The first thing Hempton did was hand me a map of the U.S. that articulates the “problem” better than any verbal explanation could. It looks like a crazed slasher film villain took his weapon to the continent. Cuts abound. The map, Hempton tells me, represents daily flight patterns across the country. If there is a visual equivalent to the violence of noise, that map is it.

As we hiked in, making our way closer to OSI, it became clear that Olympic National Park has, indeed, escaped serious incision. Looking more closely at this part of Washington, the map confirms: It’s pure, unadulterated white space (translation: birds and babbling brooks). By the time we reached the site, we’d been walking in uninterrupted silence for more than two hours.
I’d more or less understood what Hempton meant when, earlier, he’d referred to a sound “decaying.” Still, it wasn’t until I’d passed through the “buttressed” spruce, which marks the unofficial entrance to OSI, and walked the hundred yards or so to a fallen tree upon whose trunk sits a red stone — the very square inch itself — that I apprehended just how privileged I was to be having the experience.
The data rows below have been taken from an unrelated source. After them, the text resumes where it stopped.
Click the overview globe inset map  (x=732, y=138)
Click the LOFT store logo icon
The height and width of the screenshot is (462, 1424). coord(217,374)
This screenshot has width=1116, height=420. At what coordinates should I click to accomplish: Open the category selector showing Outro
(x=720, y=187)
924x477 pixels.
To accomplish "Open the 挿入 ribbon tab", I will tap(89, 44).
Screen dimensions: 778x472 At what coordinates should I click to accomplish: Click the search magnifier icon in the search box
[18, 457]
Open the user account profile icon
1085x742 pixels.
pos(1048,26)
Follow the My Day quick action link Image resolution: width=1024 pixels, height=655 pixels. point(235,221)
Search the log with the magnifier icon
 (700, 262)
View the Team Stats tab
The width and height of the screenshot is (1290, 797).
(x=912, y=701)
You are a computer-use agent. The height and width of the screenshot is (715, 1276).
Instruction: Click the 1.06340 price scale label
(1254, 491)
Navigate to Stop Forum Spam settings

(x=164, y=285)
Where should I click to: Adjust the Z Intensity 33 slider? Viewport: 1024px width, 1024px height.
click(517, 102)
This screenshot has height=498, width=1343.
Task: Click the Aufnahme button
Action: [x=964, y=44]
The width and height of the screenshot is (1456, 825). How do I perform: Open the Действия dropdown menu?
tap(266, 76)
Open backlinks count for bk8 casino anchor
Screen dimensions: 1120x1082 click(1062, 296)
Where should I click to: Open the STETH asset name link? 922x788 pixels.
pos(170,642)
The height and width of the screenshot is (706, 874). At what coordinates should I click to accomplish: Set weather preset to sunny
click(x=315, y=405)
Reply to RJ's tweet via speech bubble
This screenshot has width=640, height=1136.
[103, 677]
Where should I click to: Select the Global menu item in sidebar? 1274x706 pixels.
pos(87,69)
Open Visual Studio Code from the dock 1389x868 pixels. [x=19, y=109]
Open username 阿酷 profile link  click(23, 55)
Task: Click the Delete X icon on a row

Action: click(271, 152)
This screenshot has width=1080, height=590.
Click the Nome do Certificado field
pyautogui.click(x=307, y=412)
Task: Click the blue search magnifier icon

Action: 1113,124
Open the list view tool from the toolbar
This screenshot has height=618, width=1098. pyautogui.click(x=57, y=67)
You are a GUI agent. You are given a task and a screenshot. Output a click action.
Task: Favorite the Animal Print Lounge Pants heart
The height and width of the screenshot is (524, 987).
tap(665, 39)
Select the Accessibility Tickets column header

I seated myself on a log a few yards from the stone, and got quiet — really, really quiet. And there it was. Tap, tap, tap. Drops of water falling from high branches onto a hollow log, and then… decay. It’s the perfect word for it. The endgame of an echo. Odd and ancient and, in that moment, mine all mine. I glanced over at Gordon to see if he’d shared the moment with me, but he was gone, eyes closed, listening, most certainly, to something else, something equally unique, and his, his, his.

I’m lucky to have had the moment, I know. And I’m lucky the book landed on my desk and directed me here to teach me the difference between listening for a sound in a place, and listening to the place itself. If you don’t already know the difference, read the book. Travel to the Hoh. Take a long walk, a deep breath or two. Sit down. And listen.